┌──

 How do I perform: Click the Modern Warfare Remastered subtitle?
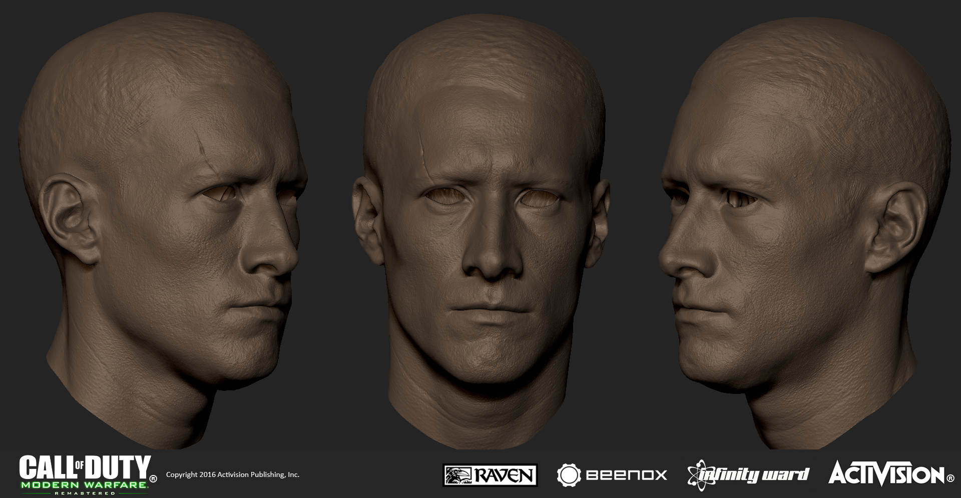pos(84,487)
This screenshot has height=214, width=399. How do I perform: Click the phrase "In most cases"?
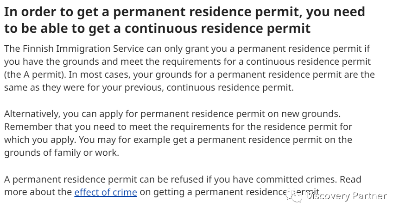point(99,74)
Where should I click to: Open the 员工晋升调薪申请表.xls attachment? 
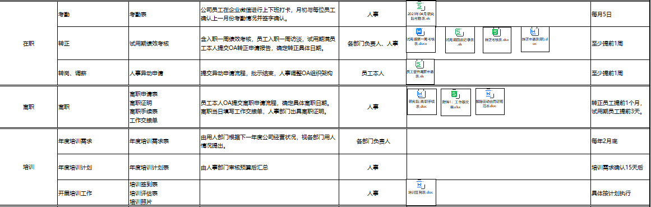420,72
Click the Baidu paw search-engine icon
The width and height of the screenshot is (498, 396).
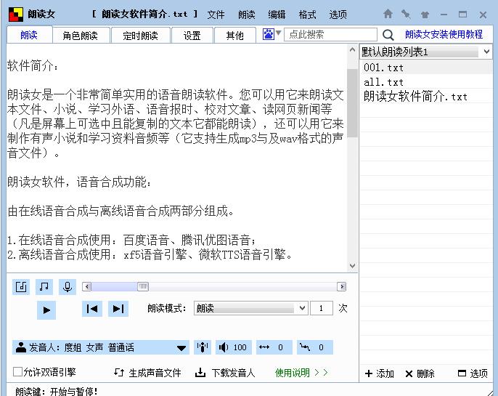click(269, 34)
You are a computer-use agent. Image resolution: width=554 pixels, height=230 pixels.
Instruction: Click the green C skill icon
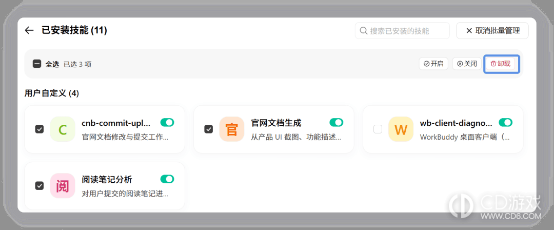(x=63, y=129)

└──

Only exact repeats of the lines from the one containing "You are a computer-use" through the end of the listing above are wanted here; pictures are not.

## Solution
You are a computer-use agent. Image resolution: width=554 pixels, height=230 pixels.
Instruction: Click the green C skill icon
(x=63, y=129)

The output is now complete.